#### TASK INSTRUCTIONS:
Write out exactly the lines from the one with "Image resolution: width=1024" through the last line of the data below, but not the pictures.

#### EXTRACTED ENTRIES:
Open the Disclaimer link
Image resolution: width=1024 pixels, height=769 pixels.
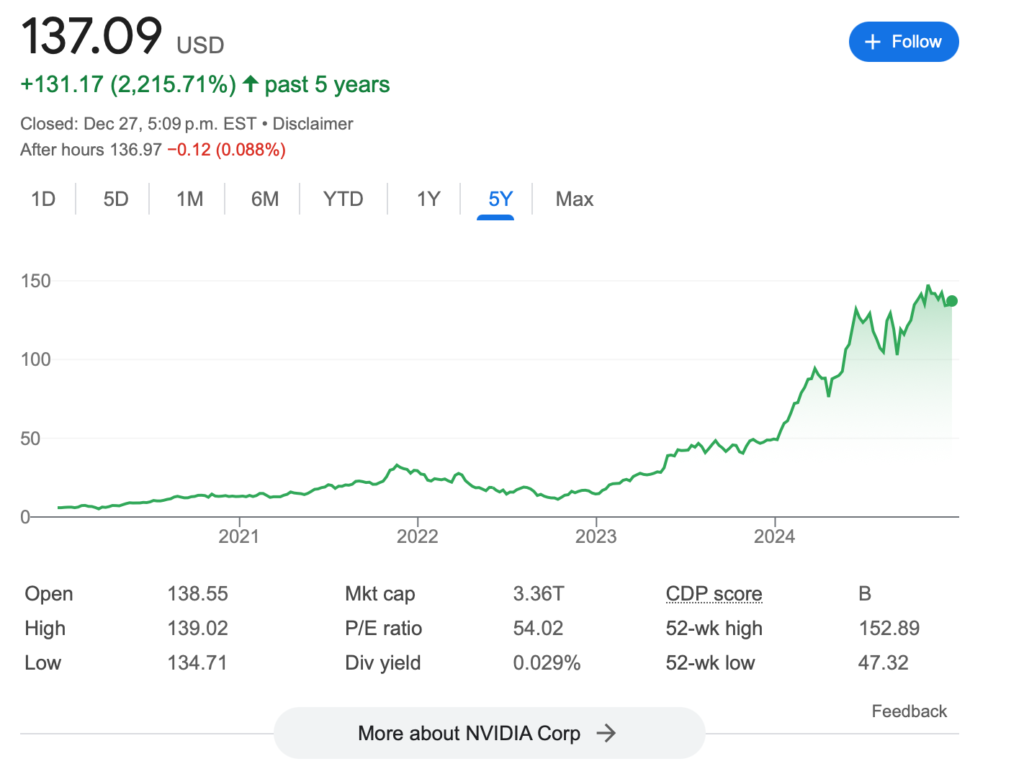313,124
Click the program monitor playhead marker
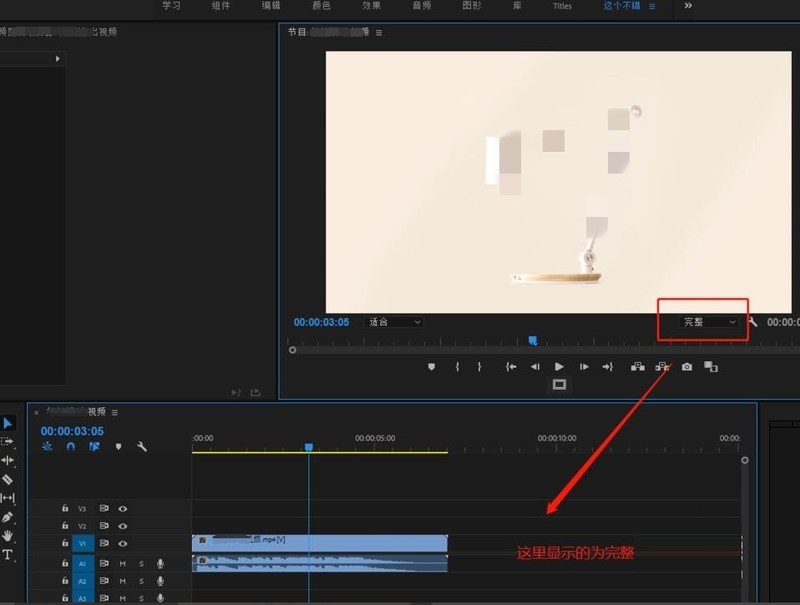 533,341
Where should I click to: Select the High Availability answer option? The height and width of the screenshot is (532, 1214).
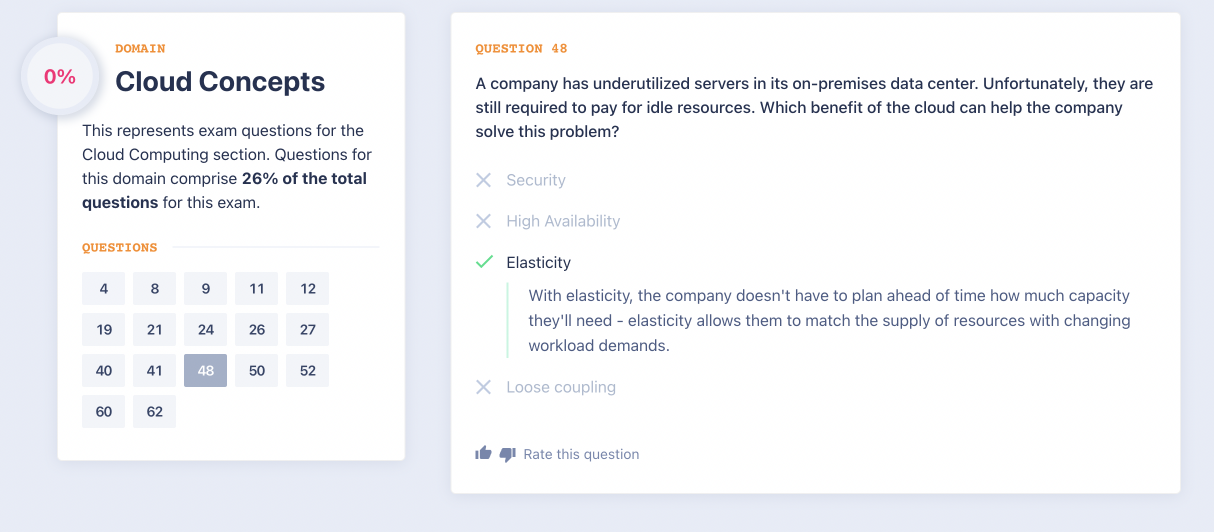(x=563, y=221)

#### SOLUTION TO THE EXERCISE:
Image resolution: width=1024 pixels, height=769 pixels.
313,124
Click the program monitor playhead marker
 533,341
Where should I click to: Select the High Availability answer option? The height and width of the screenshot is (532, 1214).
(x=563, y=221)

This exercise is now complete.